Saved data entries:
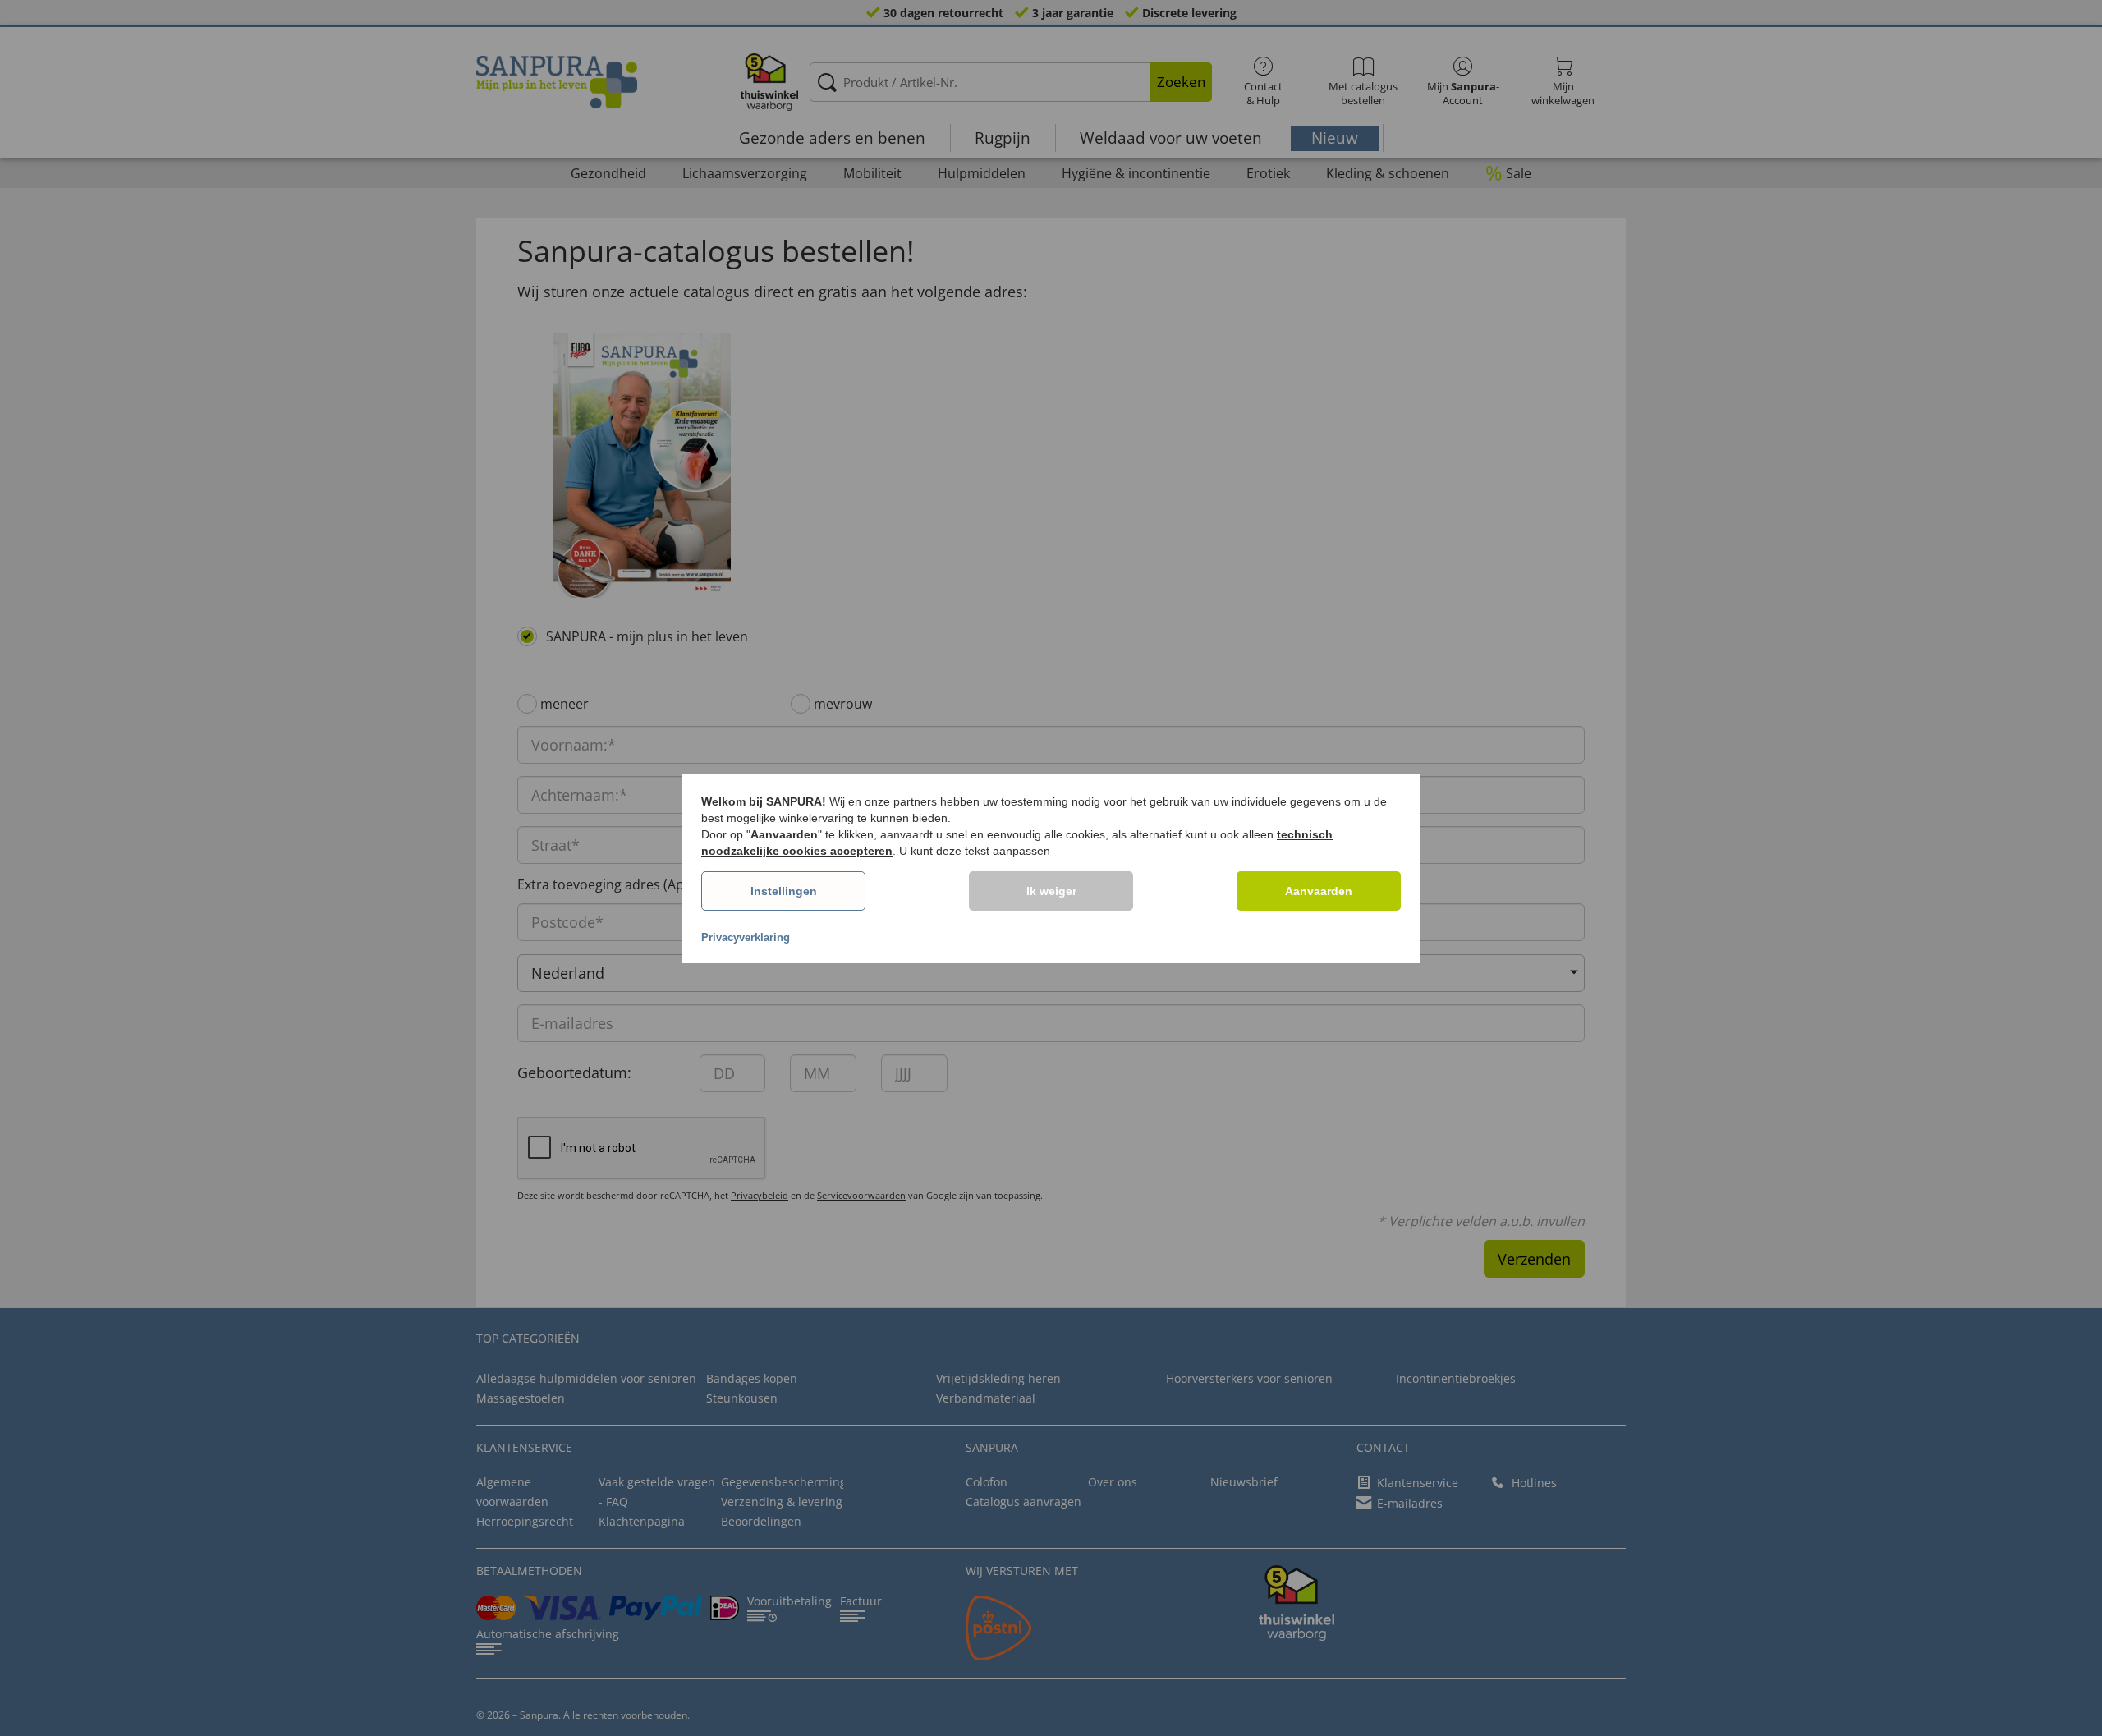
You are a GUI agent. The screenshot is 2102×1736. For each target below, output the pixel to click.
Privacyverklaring (745, 937)
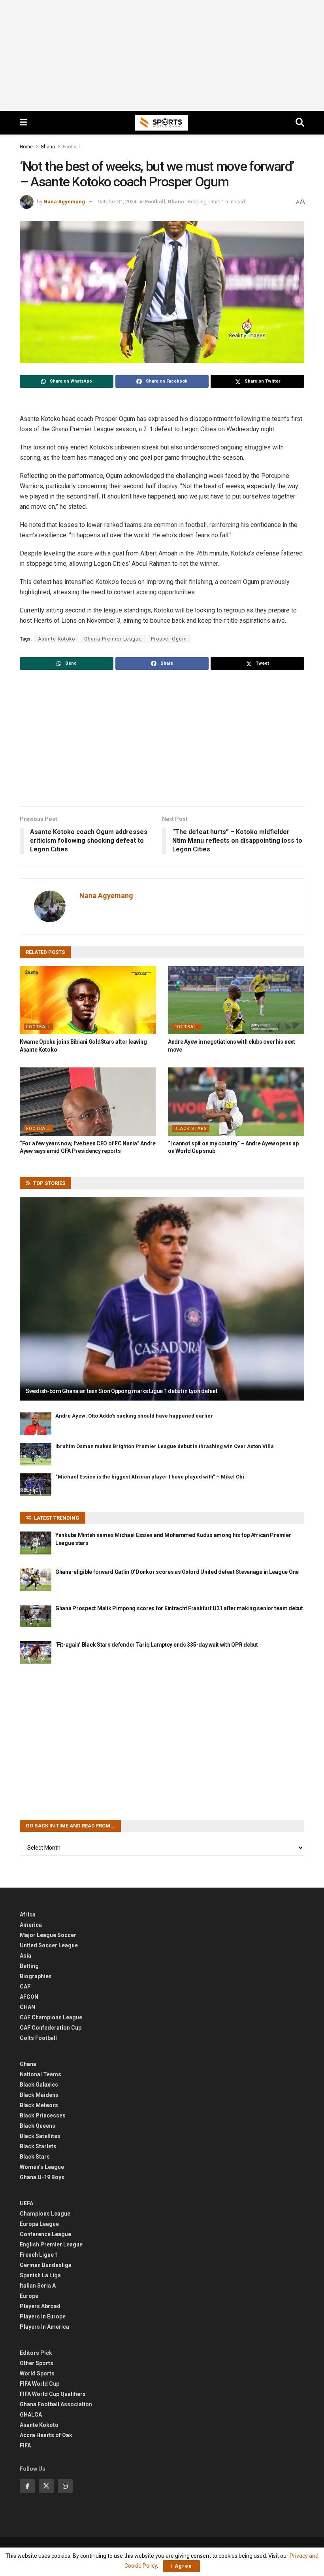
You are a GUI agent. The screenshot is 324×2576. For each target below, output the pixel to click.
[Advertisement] (162, 55)
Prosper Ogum (169, 639)
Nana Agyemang (64, 202)
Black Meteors (39, 2105)
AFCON (29, 1997)
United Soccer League (49, 1945)
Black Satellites (40, 2136)
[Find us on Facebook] (27, 2486)
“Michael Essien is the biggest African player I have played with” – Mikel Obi (149, 1477)
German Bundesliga (46, 2265)
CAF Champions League (51, 2017)
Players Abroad (40, 2306)
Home (26, 147)
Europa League (39, 2224)
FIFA (25, 2445)
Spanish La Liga (40, 2275)
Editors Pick (36, 2353)
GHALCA (31, 2414)
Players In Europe (43, 2316)
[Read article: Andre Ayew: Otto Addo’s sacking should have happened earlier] (35, 1423)
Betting (29, 1966)
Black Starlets (38, 2146)
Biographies (36, 1976)
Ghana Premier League (113, 639)
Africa (28, 1914)
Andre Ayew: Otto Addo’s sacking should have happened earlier (134, 1416)
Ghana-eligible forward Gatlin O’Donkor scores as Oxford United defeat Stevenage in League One (177, 1572)
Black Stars (190, 1128)
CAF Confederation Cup (50, 2027)
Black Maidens (39, 2095)
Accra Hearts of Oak (46, 2435)
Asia (25, 1955)
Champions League (45, 2213)
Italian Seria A (38, 2285)
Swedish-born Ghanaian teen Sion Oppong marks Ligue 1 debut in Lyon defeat (121, 1391)
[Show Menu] (23, 123)
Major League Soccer (48, 1935)
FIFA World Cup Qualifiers (53, 2394)
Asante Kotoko (56, 639)
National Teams (40, 2074)
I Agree (181, 2566)
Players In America (44, 2327)
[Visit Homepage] (161, 123)
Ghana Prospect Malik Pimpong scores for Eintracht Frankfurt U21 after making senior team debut (179, 1608)
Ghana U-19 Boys (42, 2177)
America (31, 1925)
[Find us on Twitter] (46, 2486)
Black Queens (37, 2126)
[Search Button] (300, 123)
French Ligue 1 (39, 2255)
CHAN (27, 2007)
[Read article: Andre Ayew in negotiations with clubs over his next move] (236, 1000)
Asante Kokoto (39, 2425)
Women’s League (42, 2167)
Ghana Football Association (56, 2404)
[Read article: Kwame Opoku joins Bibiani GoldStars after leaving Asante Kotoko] (88, 1000)
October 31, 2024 (117, 202)
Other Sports (36, 2363)
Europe (29, 2296)
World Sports (37, 2373)
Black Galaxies (39, 2084)
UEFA (26, 2203)
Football (71, 147)
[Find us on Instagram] (65, 2486)
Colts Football (38, 2038)
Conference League (45, 2234)
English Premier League (51, 2244)
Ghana (48, 147)
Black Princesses (43, 2115)
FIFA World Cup (39, 2384)
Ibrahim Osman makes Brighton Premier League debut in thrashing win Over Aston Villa (164, 1446)
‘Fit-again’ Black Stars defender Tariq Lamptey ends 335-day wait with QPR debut (156, 1645)
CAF (25, 1986)
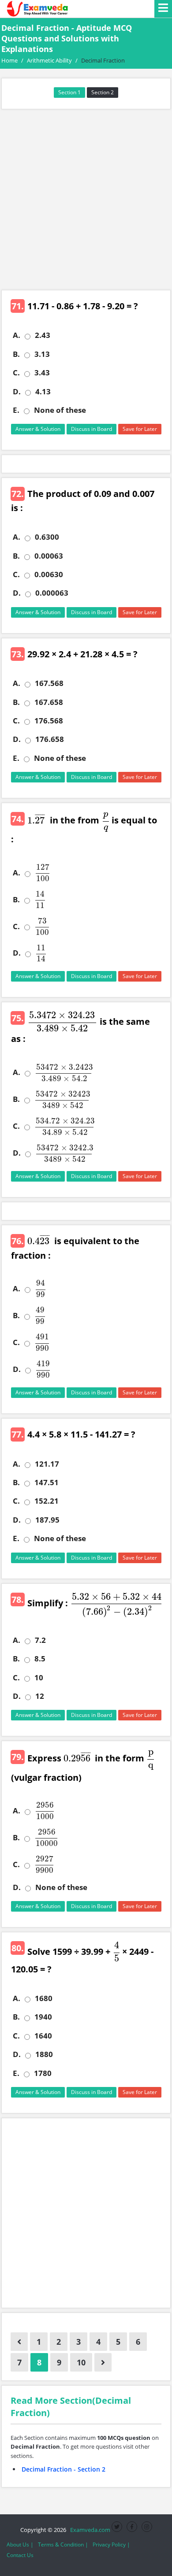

### Directions
Output a verbatim copy of the lines from the line containing "UEFA (26, 2203)" through the end of the data, both included, without any images.

### Response for this exercise
UEFA (26, 2203)
Football (71, 147)
[Find us on Instagram] (65, 2486)
Colts Football (38, 2038)
Conference League (45, 2234)
English Premier League (51, 2244)
Ghana (48, 147)
Black Princesses (43, 2115)
FIFA World Cup (39, 2384)
Ibrahim Osman makes Brighton Premier League debut in thrashing win Over Aston Villa (164, 1446)
‘Fit-again’ Black Stars defender Tariq Lamptey ends 335-day wait with QPR debut (156, 1645)
CAF (25, 1986)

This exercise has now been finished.